*** Block opens ***

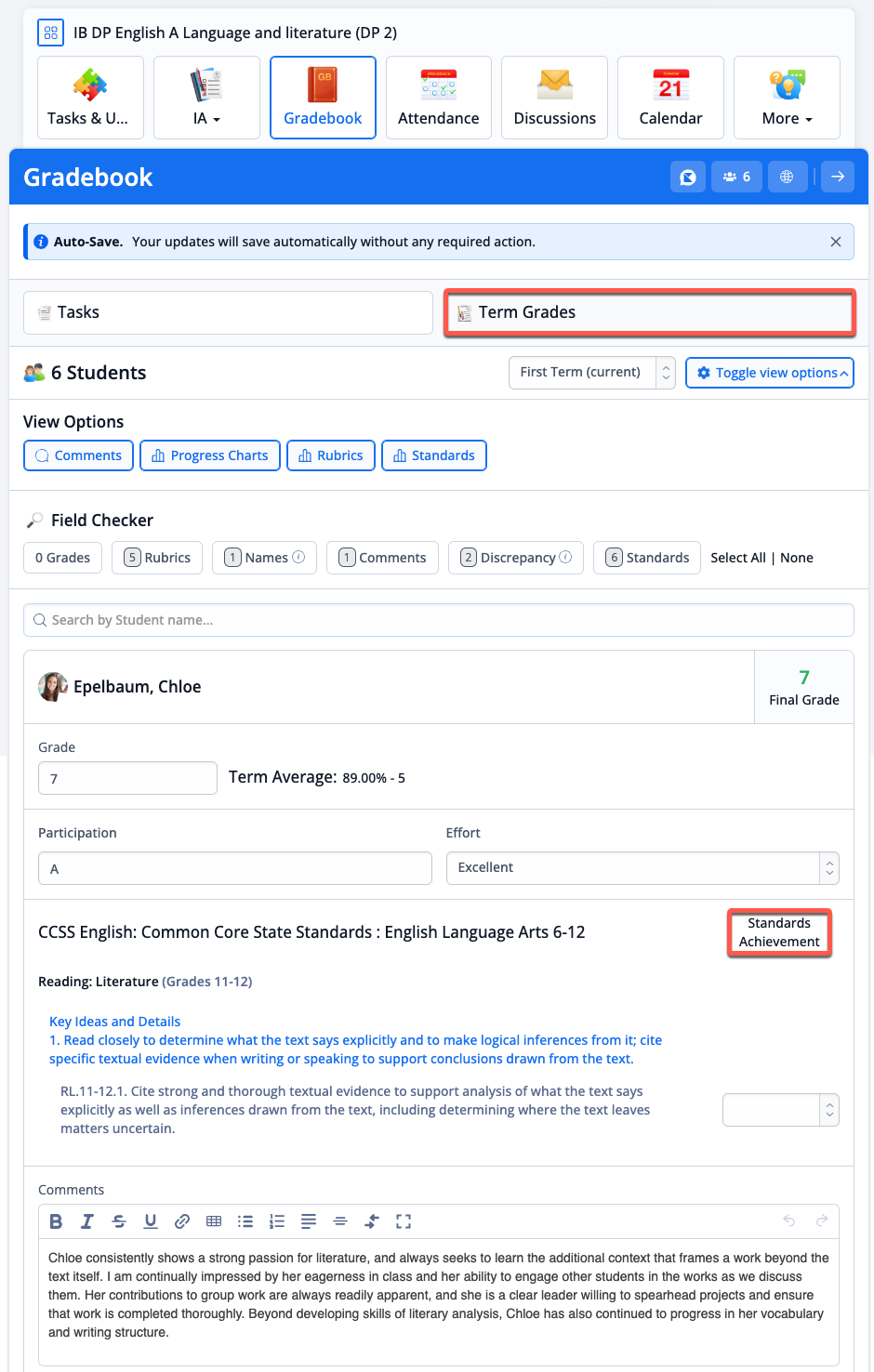Screen dimensions: 874x1372
Task: Open the First Term selector dropdown
Action: tap(591, 373)
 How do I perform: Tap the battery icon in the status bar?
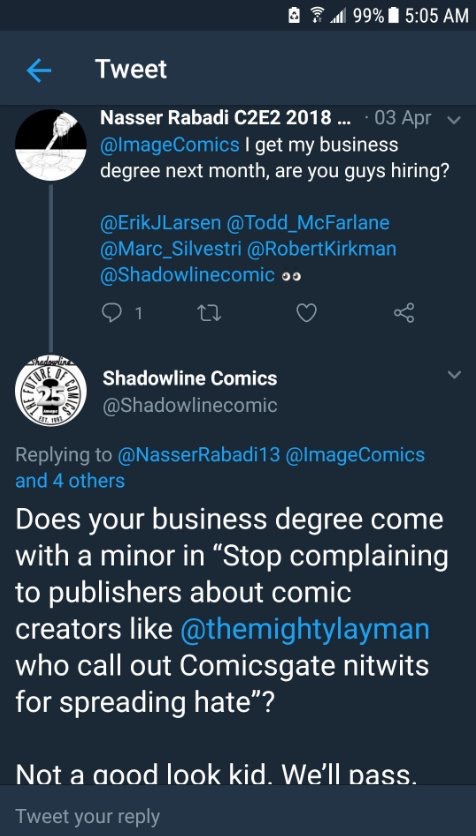click(x=393, y=16)
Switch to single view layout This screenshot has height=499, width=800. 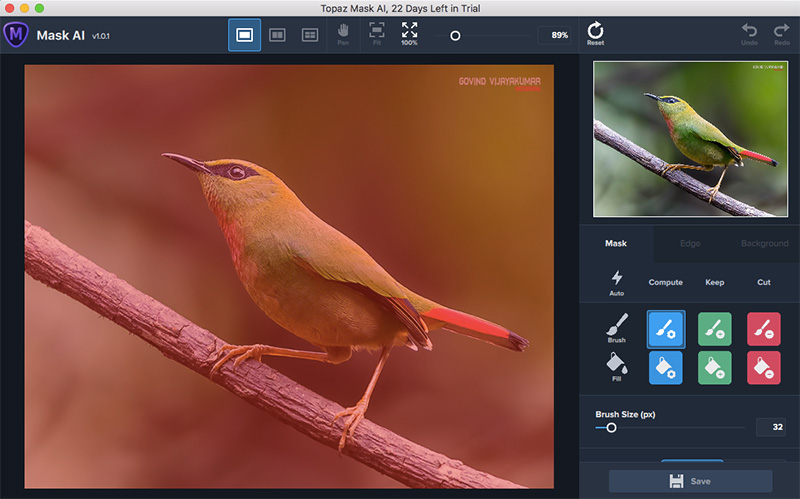click(x=244, y=35)
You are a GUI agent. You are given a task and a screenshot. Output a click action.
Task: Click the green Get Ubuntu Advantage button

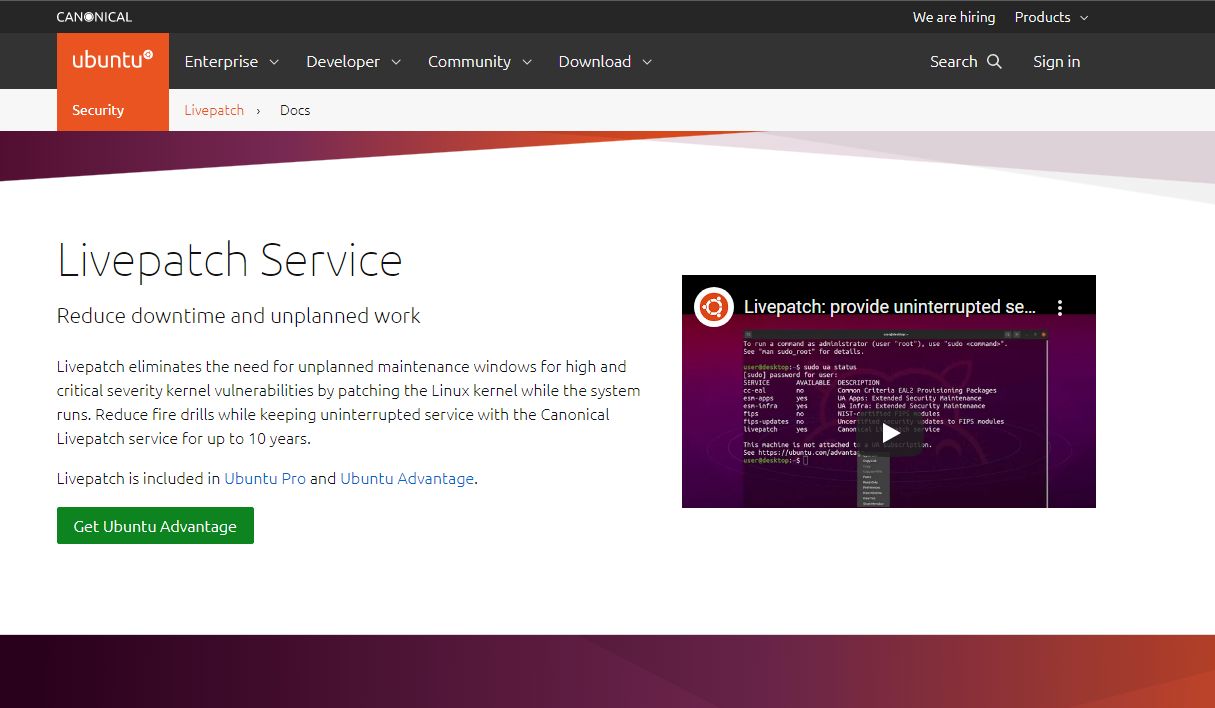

*** Block closes ***

ASSIGNED TASK =
All that is needed here is the run of lines from the one containing "You are a GUI" through the end of the material above, reproduced exactly and without pictures.

ANSWER SPACE =
You are a GUI agent. You are given a task and a screenshot. Output a click action.
Task: Click the green Get Ubuntu Advantage button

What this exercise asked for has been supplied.